Sex-specific effects of oxytocin have previously been shown in other contexts. For example, Kirsch et al. (2005) reported that oxytocin potently reduced amygdala activation in healthy males presented with fear-inducing visual stimuli, whereas Domes et al. (2010) reported that oxytocin administration increased amygdala activation in healthy females when presented with fear-inducing visual stimuli.
These charts are taken from the foregoing study. What they show is that oxytocin has no effect on pain perception among healthy controls of either sex. For men with chronic pain it helps a little bit. For women with chronic pain adding oxytocin hurts. A lot. Note that this adverse effect shows up only for the combination of female gender and chronic pain. How many pain studies neglect to address this particular combination?
There is more - this 2018 study looked at the effect of sleep deprivation upon men and women:
Sleep Deprivation Related Changes of Plasma Oxytocin in Males and Female Contraceptive Users
Compared to the HS [habitual sleep] condition, the plasma OT [oxytocin] concentration was significantly increased in sleep deprived females (p = 0.02) but not males (p = 0.69). ...We found a positive correlation between anxiety-scores and OT (p = 0.021), which was enhanced when respecting “sex” (p = 0.008) and “sleep” (p = 0.001) in a hierarchical regression analysis.
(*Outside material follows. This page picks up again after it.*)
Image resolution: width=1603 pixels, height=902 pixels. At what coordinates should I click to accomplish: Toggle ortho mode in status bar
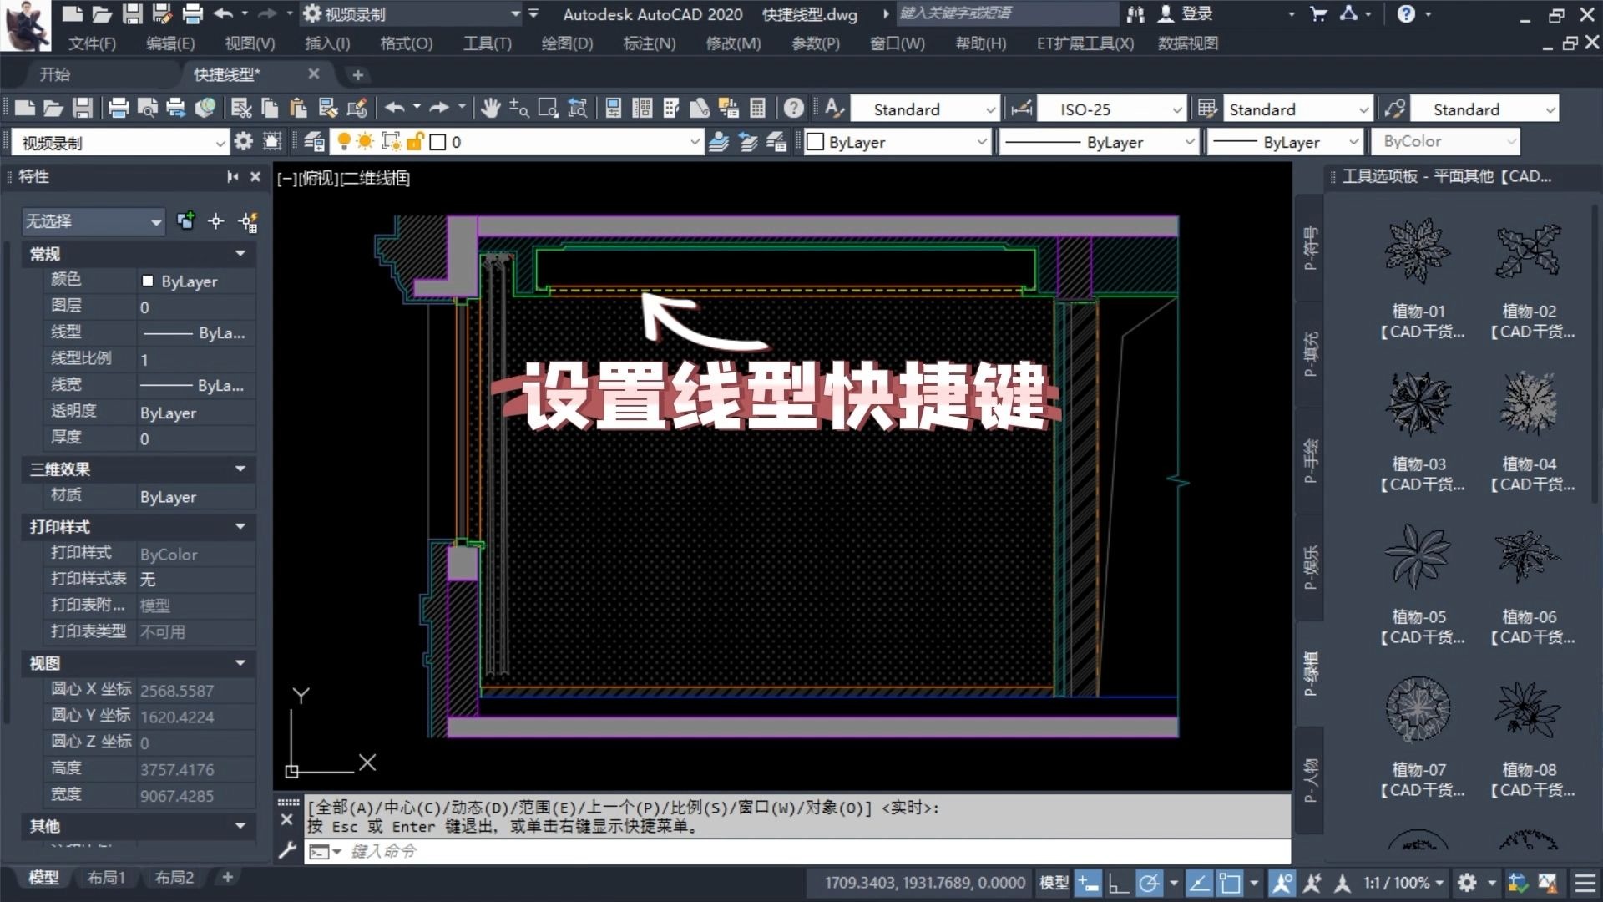pyautogui.click(x=1118, y=883)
Sleep deprived women experience elevated oxytocin whereas men do not. Per the previous study elevated oxytocin and chronic pain results in increased pain for women, only. So sleep deprived women with chronic pain can be expected to be in more pain than men. What other stressful conditions cause women with chronic pain to experience more pain than men?
Compiling this report required flexibility of mind because I did not encounter the pain study of women until late Friday. I was set to go with a piece on how oxytocin was beneficial for pain. What a disservice that would have been! Male doctors who are dismissive of women's pain are likely lacking such essential information.
Investigators prefer to study men because the menstrual cycle adds an additional variable that needs to be taken into account. How many substances intended for pain relief have contradictory effects on women in chronic pain? Effects that are unknown because they have never been studied?
Medical journals are full of surprises.